Post
 Posted By: Mama Mangia 
Jan 17  # 1 of 1
Chocolate Grasshopper Cheesecake

Crust:
1-1/2 cups chocolate cookie crumbs (12 Oreo cookies)
1/4 cup butter, melted

Filling:
2 ((8 oz)) packages cream cheese, room temperature
1 cup sugar
1/4 teaspoon salt
3 large eggs, room temperature
1/2 cup heavy whipping cream
1/4 cup green creme de menthe
2 tablespoons white creme de cocoa

Topping:
1 (4-ounce) bar sweet baking chocolate or 3/4 cup semisweet chocolate chips
Whipped cream for garnish, optional


Preheat oven to 350°F.

To make the crust, first butter a 9-inch springform pan. (The one I use
actually has an imprint on the bottom that tells me it's 8 1/2 inches. The
sides are almost 3 inches high. When I bake the cheesecake, it rises up to
the top.) Wrap the bottom of the pan in a double layer of aluminum foil or a
single layer of heavy duty aluminum foil. Set aside.

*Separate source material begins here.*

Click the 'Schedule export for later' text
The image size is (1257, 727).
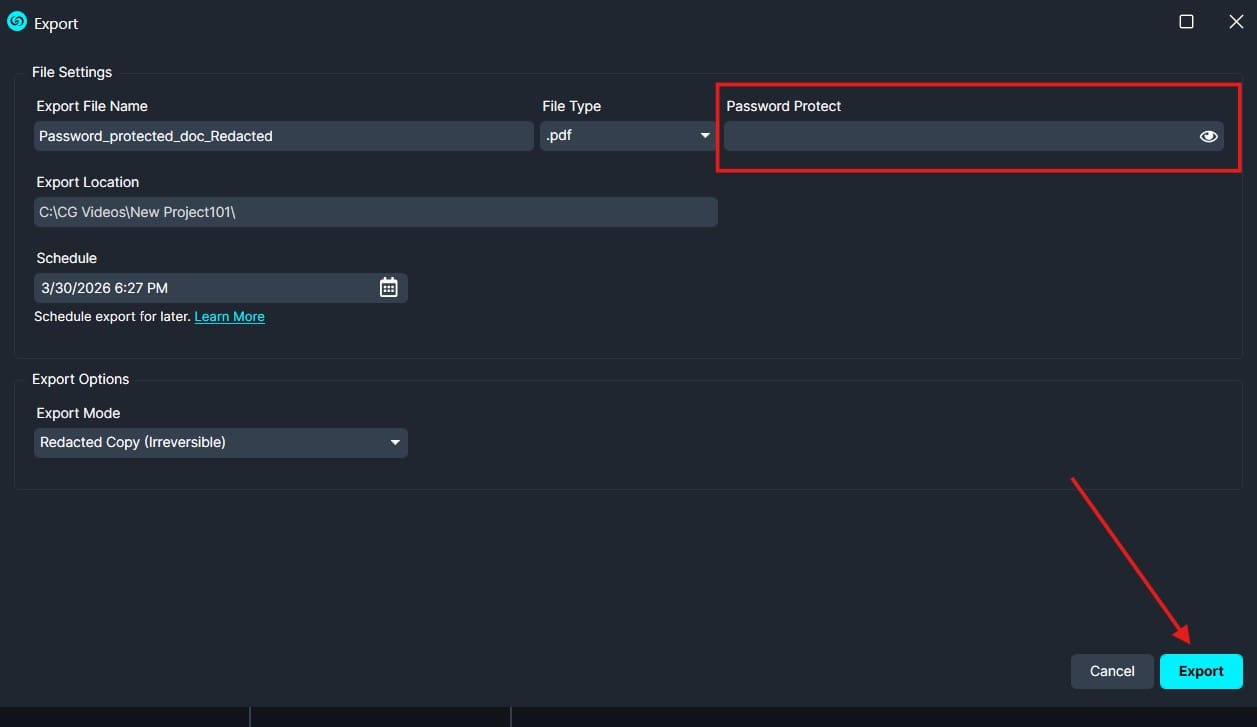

Stir the cookie crumbs and melted butter together in a medium bowl until all
the crumbs are uniformly moist. Turn the buttery crumbs into the prepared
pan. Press crumbs evenly into bottom of pan. (At this point, the crust can
be covered and frozen for up to 2 months.) Bake the crust for 10 minutes in
preheated oven.

Remove from oven and reduce temperature to 325°F. Set the crust aside to
cool on a rack while you prepare filling. I sometimes place the pan in the
freezer for a quick chill.

In a large mixing bowl, beat the cream cheese at medium speed of an electric
mixer until soft and creamy, about 4 minutes. (I use my stand mixer with the
paddle attachment. If you use your electric hand mixer, be prepared to stand
with mixer in hand for several minutes.) With the mixer running, add the
sugar and salt and beat for another 4 minutes, until the mixture is velvety
smooth. Add the eggs, one at a time, beating for 1 minute after each
addition. Reduce the mixer speed to low and blend in the whipping cream,
creme de menthe and creme de cocoa.

Use a rubber spatula to scrape the batter into the pan. Bake the cheesecake
for about an hour or maybe a bit more. The top should be lightly browned and
will have risen to the top of the pan or maybe even a little higher than the
rim of the pan. It will still seem a little jiggly in the middle.

Transfer the cheesecake in its pan to a cooling rack. Make topping by
melting chocolate over very low heat in a heavy saucepan or in a bowl in the
microwave on 50% power, stirring often. Allow the chocolate to cool for 5
minutes. Stir in sour cream. Spread chocolate topping on slightly cooled
cheescake. Cool completely, then refrigerate several hours. Flavors will
develop and improve when refrigerated overnight.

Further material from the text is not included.